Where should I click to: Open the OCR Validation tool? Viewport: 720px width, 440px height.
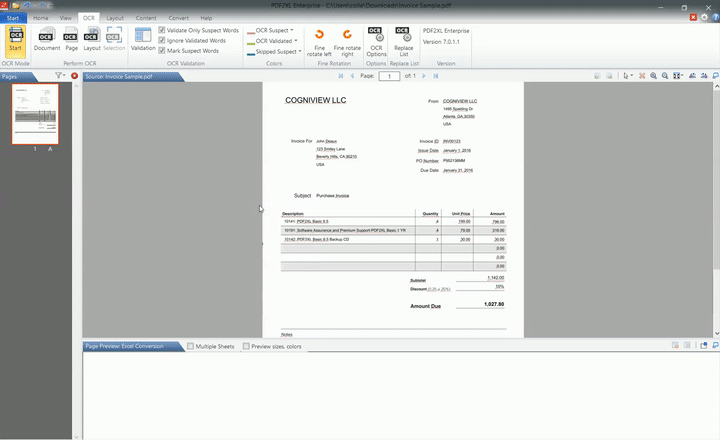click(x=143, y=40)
■ ■ ■ ■ ■ ■ ■
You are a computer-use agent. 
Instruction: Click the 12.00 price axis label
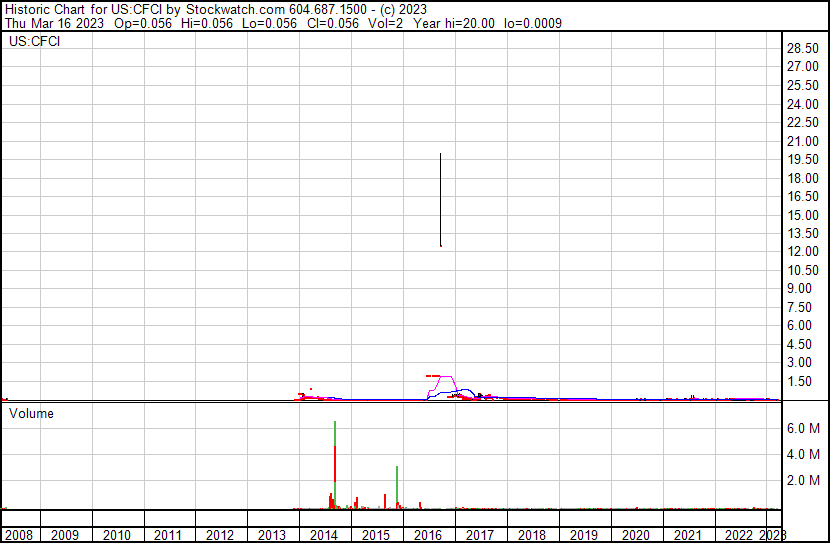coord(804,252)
■ ■ ■ ■ ■ ■ ■
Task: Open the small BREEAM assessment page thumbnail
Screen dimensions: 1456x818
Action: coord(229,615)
■ ■ ■ ■ ■ ■ ■
**Task statement:** Reproduce the portion of the items above that begins with the line containing "Where should I" and ends with the line containing "click(x=143, y=40)", both lines included. Omit the pictures from your reproduction.

**Full answer:**
Where should I click to: Open the OCR Validation tool? Viewport: 720px width, 440px height.
click(x=143, y=40)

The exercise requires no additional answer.